Lidar (light detection and ranging) technology has rapidly advanced over the past several decades. From a number of different platforms, this technique can now be used to measure a variety of atmospheric constituents with ever increasing accuracy and at ever finer scales, but typically require an operator to control the complex equipment. To overcome the need for a lidar operator, a team at Environment and Climate Change Canada (ECCC) has previously designed several autonomous aerosol lidar systems to support a number of research objectives.

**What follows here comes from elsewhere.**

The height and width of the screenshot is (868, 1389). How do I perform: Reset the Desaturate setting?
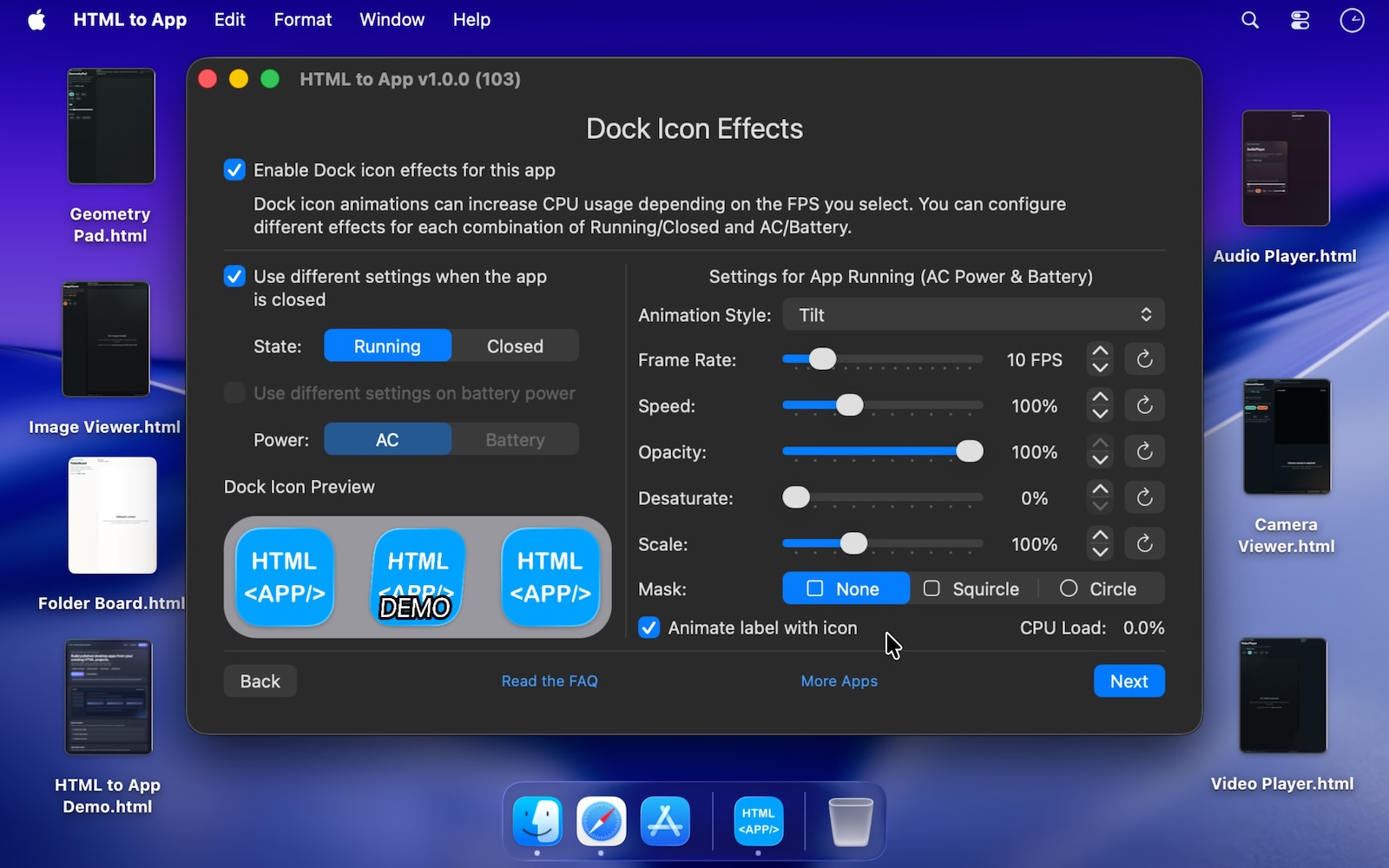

The AMOLITE system builds upon the successes of their earlier autonomous lidars, but now uses a synergistic approach to simultaneously measure the vertical profiles of tropospheric ozone, aerosols, and water vapor. The design combines a dual laser for redundancy purposes and a dual lidar design; that is, the tropospheric ozone Differential Absorption lidar (DIAL) and an aerosol lidar with three backscatter channels, two Raman channels, and one cross-polarization channel (‘3+2+1’ configuration). In addition, a water vapor channel--arising from the Raman-shifted 355 nm output (407 nm)--has been added to provide nighttime water vapor profiles. The final product of the system is lidar profiles (near-ground to 10-15km altitude) at minute-long intervals. The system is operated remotely 24 hours a day, seven days a week (except during precipitation events). Furthermore, data is updated hourly to a website, thus enabling near-real-time analysis.
The team was able to evaluate the performance of its AMOLITE ozone lidar through an intercomparison study--with four other tropospheric ozone lidar systems, all of which are part of the Tropospheric Ozone Lidar Network(TOLNet). They conducted this study--known as the Southern California Ozone Observation Project (SCOOP)--at the Jet Propulsion Laboratory's Table Mountain Facility in Wrightwood, CA. The results show a good level of agreement between AMOLITE and other lidar systems.